In Victor Fox’s early years, Blue Beetle was a superhero in the familiar mold. In the late ’40s, Fox added liberal helpings of sex combined with violence so that the title would sell at newsstands flooded with crime books.

In Blue Beetle #56 (May 1948), is a classic example of sex and crime. The book begins “‘Deliver me from crazy women,’ So said Dan Garret, alias Blue Beetle, many a time in jest. Then he tangled with a paranoiac female to end all females...and she was doing just that...ending all females...until the greatest crook killer of all solved the case of the ‘Sinister Sphinx.’”

Crime Must Pay The Penalty #3First, a panel shows a sexily attired blonde looking through a window where we see a bosomy girl in silhouette undressing. “Murder on stealthy feet stalks the Debutante of the Year”...says the opening caption. Next we see the girl at her mirror saying goodnight to the maid. Once the maid has gone, the blonde leaps through the window. “It’s goodbye Miss Marsh, not goodnight!” snaps the blonde. “Ooh! Help!”

Then the blonde with the naked midriff grabs the luckless debutante and stabs her in the throat. Blood oozes over her ample breasts and the blonde places a tiny sphinx on her chest. The killer is described as “paranoiac” because she leaves the sphinx models on the bodies.

Later, the blonde killer drives through the night in an expensive roadster on her way to kill a strip teaser. (Yes, even strip teasers got into Fox comics.) The Sphinx killer, replete in her Frederick’s of Hollywood costume, eventually arrives at the strip club.

In her skimpy costume with 5” heels, she plunges her knife into the stripper’s chest who cries out uselessly, “Help! No! Don’t!” To which our maniac replies “Got to, sister! You’ll make headlines...for the last time.” There’s plenty of headlight art here...even on the dead girl...pouring from her chest wound.

Another girl gets a knife in her throat, and eventually Blue Beetle catches the Sphinx, beating her to a pulp in the final panels.


Paying the Penalty
Another interesting title was Crime Must Pay the Penalty from Ace. Top heavy with violence, issue #3 contains a bloody tale called “Johnny Lazia King of Kansas City.” The final panel is full of gore. Lazia lies on his back, blood pouring from everywhere, and his girlfriend lies dead on top of him.

Then there’s a vicious tale called “Frisco Mary.” A fetching brunette newlywed in tight sweater and skirt is introduced by her husband to his crooked buddies. “So these were the hotshots you were telling me about? They ain’t nothin’ but two bit punks!” she sneers, cigarette in hand. One of the men replies: “What’s that? I oughta slap them pretty teeth outta that loud mouth! Breeze, sister! Blow!” Mary naturally takes umbrage and smashes the guy with a left hook saying “Don’t talk to me like that, you mangy little rat!”

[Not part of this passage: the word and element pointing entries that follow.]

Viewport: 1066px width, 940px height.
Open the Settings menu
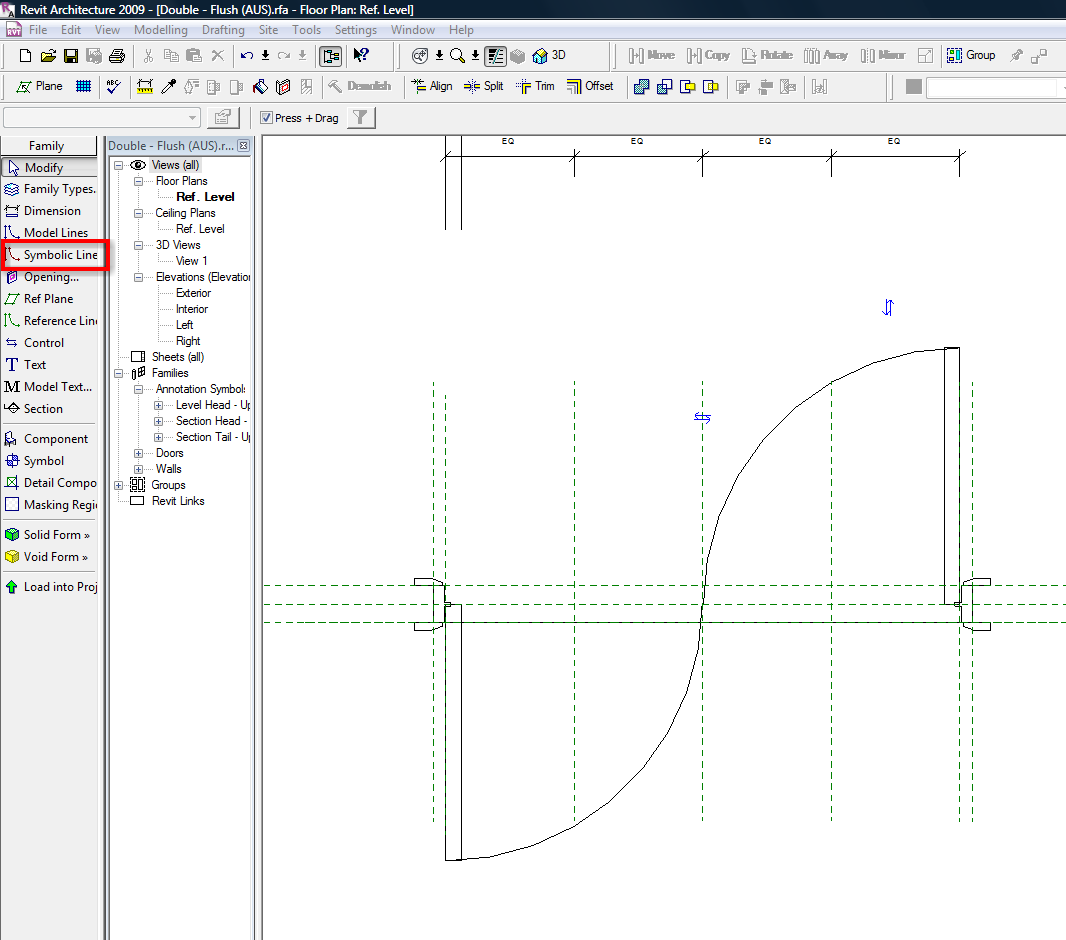pos(356,30)
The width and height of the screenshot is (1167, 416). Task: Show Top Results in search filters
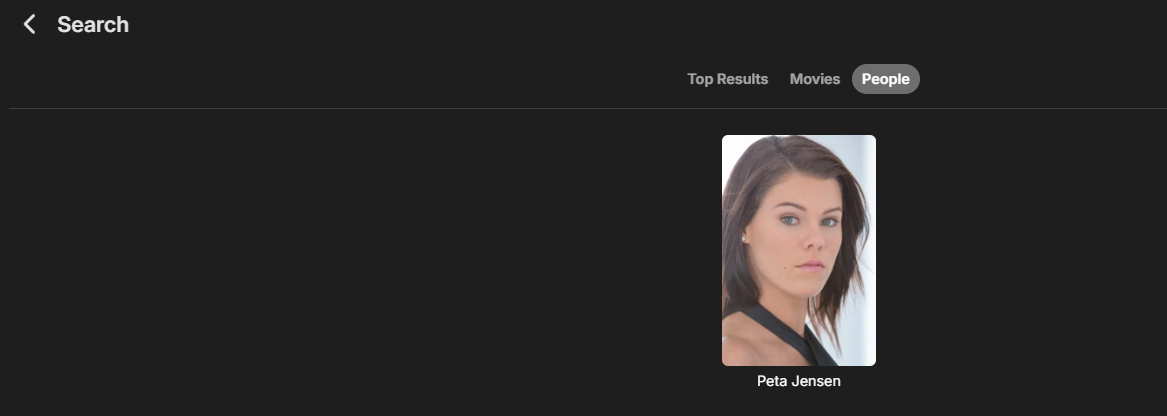pyautogui.click(x=727, y=79)
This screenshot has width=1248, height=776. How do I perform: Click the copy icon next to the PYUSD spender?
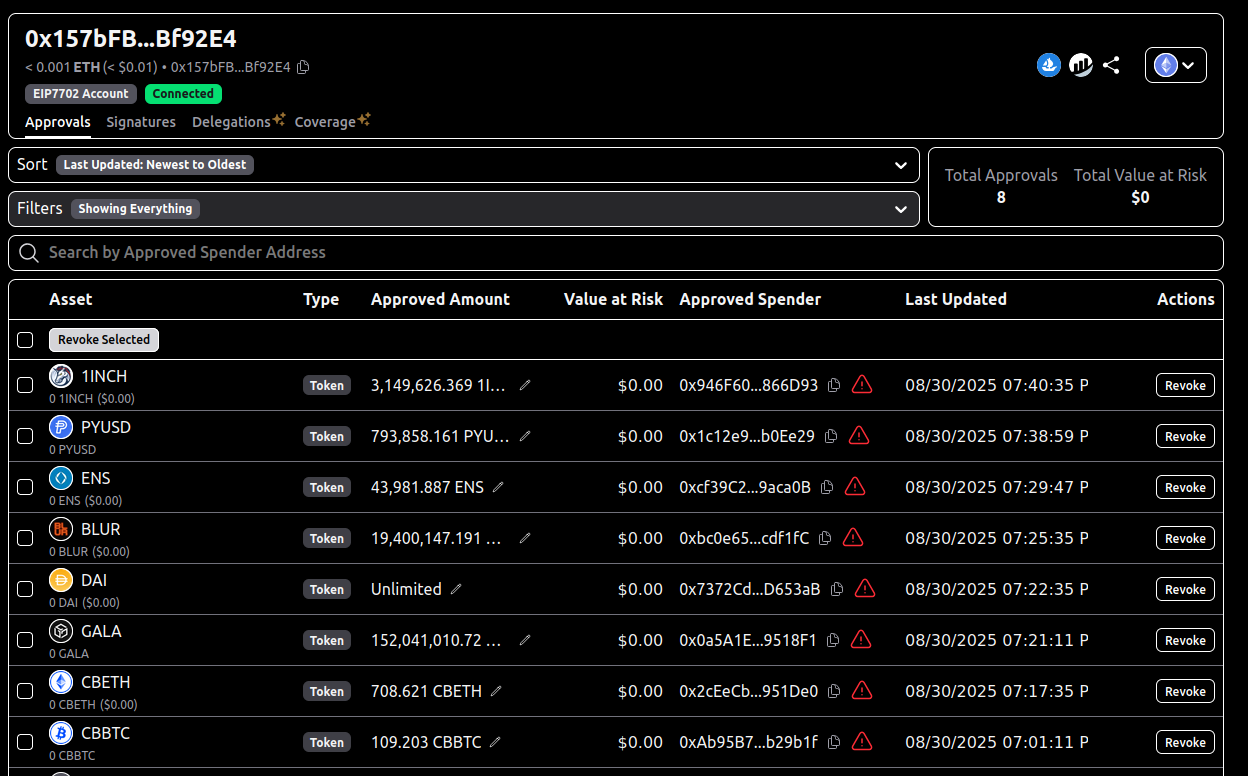point(833,436)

Mary virtually takes over the gang and leads them on a series of robberies peppered with violence. Later there’s a panel which has become quite notorious: it shows “Frisco” Mary machine gunning a cop who got in her way. The expression on the cop’s face is full of agony as “Frisco” pumps him full of lead. “We could have got twice as much if it wasn’t for this frog-headed rat! I’ll show him!”

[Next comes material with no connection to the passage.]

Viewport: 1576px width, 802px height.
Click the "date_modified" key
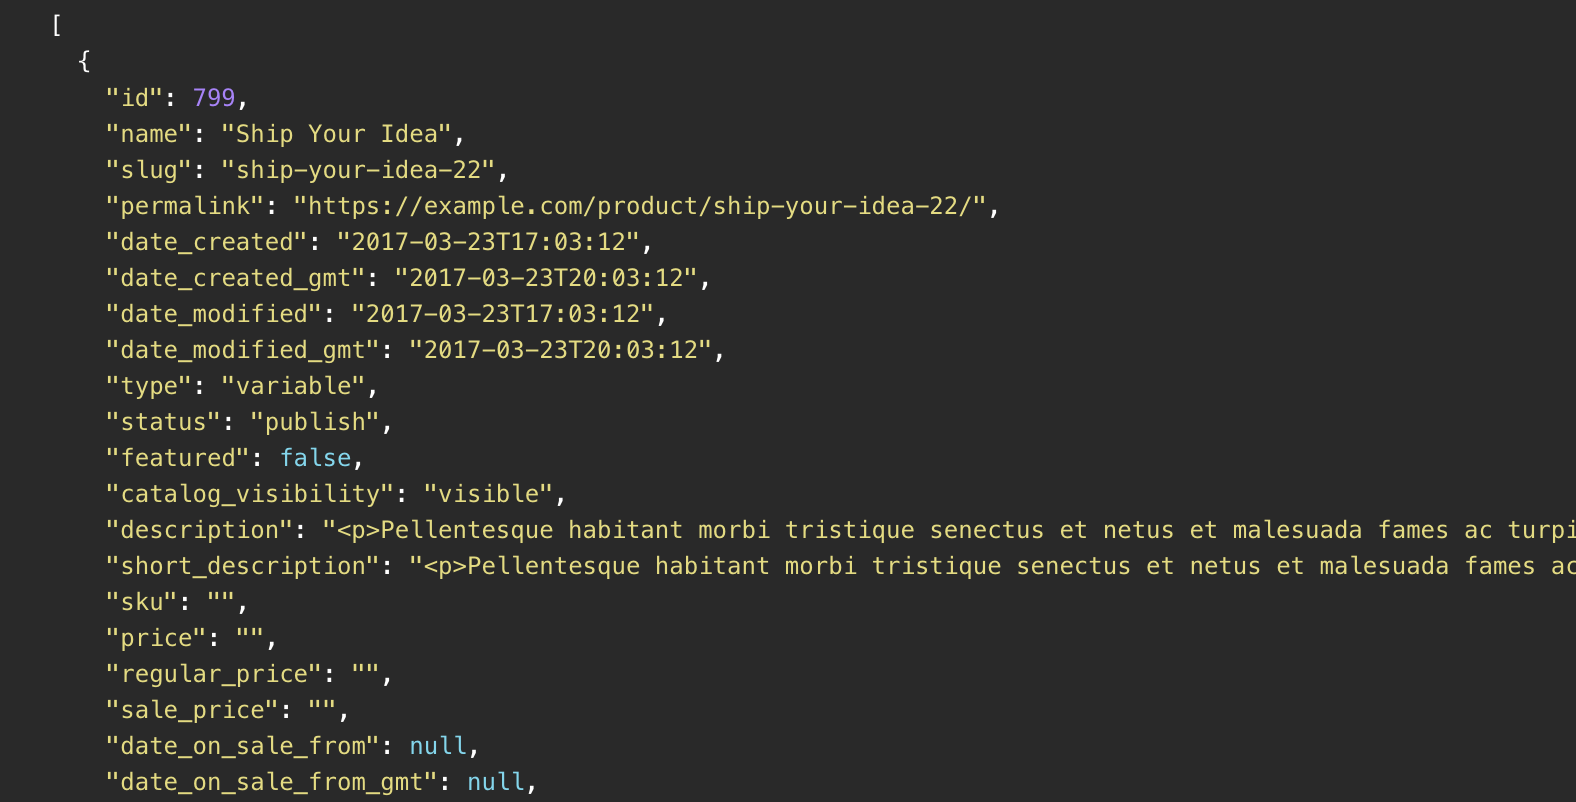(214, 314)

After more killings and robberies, the police finally get the gang and “Frisco” Mary Fenner “...breathed out her life in a California gas chamber, discovering, but too late, that Crime Must Pay the Penalty.”

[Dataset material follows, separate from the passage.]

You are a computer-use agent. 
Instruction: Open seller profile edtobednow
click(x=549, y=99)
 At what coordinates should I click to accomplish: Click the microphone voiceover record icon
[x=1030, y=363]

Crime flourished at the turn of the decade. Anything depraved, sadistic and violent found a home in the lurid, cheaply printed pages of Crime Smashers, Crime & Punishment, Justice Traps the Guilty and Real Clue Crime Stories. (Actually, the latter pair were not quite as bad as they often had reasonable stories with far less emphasis on violence). Remember, also, that Prize Comics’ Justice Traps the Guilty was a Joe Simon and Jack Kirby creation and was brim full of many beautifully illustrated stories. Simon and Kirby claimed they eschewed too much blood ’n’ guts gore but Kirby wasn’t shy of the occasional girl beating or slapping in some tales.